*Exercise requirements*.
Rewrite everything from the line containing "Tap the stroke count 5 beside 立" down to the last line of the material as a Markdown table, skipping blank lines. Use the column headers Row (a running number) and Entry (the line itself).

Collected data entries
--------
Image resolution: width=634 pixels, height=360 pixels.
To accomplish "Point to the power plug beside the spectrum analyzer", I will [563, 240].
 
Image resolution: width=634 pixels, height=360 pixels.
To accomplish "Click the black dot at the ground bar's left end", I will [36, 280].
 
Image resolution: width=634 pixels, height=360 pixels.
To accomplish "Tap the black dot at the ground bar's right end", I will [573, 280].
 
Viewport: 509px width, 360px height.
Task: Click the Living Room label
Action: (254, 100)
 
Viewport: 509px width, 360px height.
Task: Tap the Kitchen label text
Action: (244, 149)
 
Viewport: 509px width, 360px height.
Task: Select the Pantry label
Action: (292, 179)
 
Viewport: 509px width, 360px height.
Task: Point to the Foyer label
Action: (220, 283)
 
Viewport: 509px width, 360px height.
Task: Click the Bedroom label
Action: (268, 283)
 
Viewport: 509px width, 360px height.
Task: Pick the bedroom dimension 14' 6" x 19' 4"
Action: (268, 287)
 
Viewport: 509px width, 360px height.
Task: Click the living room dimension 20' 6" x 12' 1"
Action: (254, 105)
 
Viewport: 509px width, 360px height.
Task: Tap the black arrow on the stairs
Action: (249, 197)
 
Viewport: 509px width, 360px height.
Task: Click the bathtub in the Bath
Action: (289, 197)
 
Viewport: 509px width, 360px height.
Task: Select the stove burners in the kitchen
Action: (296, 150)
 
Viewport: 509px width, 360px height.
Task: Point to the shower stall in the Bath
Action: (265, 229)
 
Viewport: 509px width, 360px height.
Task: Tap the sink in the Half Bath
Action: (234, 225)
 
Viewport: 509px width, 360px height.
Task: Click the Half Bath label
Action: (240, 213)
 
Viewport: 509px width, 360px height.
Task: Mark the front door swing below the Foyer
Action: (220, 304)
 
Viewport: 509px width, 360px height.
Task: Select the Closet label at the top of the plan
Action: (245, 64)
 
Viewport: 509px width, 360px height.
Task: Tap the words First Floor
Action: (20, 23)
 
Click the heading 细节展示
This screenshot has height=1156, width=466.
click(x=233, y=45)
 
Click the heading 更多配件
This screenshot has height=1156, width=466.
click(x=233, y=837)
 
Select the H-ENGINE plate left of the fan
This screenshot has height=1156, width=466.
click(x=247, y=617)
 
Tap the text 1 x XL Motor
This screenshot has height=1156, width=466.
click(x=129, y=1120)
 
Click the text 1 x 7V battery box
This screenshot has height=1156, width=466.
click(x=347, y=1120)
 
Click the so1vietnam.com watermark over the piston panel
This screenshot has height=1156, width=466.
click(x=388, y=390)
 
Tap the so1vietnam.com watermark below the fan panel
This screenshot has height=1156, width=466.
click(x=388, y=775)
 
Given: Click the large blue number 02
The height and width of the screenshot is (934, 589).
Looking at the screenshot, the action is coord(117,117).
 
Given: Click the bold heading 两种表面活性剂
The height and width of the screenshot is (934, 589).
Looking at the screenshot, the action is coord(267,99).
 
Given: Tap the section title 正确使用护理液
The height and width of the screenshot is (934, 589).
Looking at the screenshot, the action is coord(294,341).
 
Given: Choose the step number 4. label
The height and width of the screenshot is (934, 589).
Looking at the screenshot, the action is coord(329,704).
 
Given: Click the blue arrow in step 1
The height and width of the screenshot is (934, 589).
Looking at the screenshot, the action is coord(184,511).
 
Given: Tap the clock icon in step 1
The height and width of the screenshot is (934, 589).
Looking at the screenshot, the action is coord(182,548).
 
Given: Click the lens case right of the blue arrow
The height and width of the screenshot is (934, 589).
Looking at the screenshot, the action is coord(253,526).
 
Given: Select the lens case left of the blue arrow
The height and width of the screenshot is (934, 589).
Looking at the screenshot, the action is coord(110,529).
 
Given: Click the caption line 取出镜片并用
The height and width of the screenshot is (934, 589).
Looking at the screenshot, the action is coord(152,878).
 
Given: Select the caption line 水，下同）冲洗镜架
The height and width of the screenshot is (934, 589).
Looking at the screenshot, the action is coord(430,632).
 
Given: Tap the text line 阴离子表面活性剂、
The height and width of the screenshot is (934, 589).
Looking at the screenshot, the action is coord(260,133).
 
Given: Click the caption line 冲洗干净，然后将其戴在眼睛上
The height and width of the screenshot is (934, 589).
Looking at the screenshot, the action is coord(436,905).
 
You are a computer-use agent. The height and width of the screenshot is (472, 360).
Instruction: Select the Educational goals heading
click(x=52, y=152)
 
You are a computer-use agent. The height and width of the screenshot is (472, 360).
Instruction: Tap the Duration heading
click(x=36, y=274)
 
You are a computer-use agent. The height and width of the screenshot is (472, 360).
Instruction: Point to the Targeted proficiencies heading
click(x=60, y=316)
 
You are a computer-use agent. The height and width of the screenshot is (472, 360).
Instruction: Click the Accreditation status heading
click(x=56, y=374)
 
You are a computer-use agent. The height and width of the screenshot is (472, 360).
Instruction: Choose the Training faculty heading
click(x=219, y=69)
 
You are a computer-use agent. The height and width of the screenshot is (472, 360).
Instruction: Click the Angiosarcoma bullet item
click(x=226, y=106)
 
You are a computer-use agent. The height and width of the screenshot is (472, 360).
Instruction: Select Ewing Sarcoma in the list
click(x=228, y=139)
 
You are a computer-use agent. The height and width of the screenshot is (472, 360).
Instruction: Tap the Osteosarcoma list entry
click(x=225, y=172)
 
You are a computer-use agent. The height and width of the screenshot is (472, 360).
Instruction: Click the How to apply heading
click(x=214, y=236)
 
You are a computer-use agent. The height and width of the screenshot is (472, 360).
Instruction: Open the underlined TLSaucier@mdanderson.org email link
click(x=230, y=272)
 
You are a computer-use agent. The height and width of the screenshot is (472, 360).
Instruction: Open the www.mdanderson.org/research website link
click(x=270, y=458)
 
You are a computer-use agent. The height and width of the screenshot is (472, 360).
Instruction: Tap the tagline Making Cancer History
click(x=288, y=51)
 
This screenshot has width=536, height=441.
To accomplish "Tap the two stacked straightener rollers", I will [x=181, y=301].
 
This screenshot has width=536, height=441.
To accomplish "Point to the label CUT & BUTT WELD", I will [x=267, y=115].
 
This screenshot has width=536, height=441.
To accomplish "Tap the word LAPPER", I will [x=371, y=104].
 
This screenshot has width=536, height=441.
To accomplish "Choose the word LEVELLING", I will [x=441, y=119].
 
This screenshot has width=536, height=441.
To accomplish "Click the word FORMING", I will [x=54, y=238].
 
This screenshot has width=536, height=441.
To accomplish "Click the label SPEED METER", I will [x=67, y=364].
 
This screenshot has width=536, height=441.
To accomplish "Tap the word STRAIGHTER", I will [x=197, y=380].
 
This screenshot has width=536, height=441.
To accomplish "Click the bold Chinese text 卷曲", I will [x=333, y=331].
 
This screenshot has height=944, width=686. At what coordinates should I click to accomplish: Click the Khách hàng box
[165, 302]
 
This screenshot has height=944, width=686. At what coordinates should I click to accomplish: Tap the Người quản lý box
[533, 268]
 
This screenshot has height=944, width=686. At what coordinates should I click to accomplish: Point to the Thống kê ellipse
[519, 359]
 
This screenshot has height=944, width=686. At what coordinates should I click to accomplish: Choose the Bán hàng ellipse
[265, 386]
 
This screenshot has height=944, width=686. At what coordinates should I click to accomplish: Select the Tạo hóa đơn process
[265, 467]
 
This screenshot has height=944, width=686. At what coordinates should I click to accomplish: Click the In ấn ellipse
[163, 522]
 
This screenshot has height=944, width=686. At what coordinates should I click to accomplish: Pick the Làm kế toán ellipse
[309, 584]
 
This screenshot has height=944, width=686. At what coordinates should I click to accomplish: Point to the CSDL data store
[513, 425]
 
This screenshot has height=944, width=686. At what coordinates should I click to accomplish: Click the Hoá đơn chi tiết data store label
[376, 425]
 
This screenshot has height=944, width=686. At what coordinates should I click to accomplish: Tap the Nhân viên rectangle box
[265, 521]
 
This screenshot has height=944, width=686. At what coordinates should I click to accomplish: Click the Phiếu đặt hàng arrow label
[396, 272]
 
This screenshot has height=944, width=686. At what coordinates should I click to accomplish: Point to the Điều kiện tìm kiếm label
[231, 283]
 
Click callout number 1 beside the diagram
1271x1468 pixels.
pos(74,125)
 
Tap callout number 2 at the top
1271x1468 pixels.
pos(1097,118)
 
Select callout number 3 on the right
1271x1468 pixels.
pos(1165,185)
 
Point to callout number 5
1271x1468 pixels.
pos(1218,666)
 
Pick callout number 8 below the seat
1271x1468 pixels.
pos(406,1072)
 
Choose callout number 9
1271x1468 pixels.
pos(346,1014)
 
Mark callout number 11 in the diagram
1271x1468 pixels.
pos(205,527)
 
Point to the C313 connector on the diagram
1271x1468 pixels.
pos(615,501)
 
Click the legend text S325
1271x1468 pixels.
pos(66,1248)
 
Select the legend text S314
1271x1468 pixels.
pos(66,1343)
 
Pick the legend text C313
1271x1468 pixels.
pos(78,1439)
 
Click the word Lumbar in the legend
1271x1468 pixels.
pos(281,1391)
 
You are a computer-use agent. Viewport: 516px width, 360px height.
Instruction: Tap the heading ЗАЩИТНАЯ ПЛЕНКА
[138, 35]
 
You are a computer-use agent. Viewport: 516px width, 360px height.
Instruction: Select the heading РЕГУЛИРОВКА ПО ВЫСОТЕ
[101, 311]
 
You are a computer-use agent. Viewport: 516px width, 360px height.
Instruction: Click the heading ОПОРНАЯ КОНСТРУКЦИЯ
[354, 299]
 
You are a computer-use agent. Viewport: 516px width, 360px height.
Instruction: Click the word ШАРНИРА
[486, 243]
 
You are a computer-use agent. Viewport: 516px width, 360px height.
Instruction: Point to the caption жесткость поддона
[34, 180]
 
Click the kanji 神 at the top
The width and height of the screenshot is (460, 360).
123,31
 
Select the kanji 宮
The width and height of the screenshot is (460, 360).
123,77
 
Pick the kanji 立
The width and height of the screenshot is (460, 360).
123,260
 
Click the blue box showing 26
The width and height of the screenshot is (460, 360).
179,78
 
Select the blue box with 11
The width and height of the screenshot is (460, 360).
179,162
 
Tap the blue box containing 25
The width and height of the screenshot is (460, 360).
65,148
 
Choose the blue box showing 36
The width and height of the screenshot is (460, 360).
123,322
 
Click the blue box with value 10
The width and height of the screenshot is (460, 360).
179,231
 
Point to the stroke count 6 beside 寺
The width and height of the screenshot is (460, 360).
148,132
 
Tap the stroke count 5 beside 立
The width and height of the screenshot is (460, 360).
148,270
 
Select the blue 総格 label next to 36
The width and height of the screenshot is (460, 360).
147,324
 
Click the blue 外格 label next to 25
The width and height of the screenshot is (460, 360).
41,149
--------
*Solution to this problem*.
| Row | Entry |
|---|---|
| 1 | Tap the stroke count 5 beside 立 |
| 2 | The width and height of the screenshot is (460, 360). |
| 3 | 148,270 |
| 4 | Select the blue 総格 label next to 36 |
| 5 | The width and height of the screenshot is (460, 360). |
| 6 | 147,324 |
| 7 | Click the blue 外格 label next to 25 |
| 8 | The width and height of the screenshot is (460, 360). |
| 9 | 41,149 |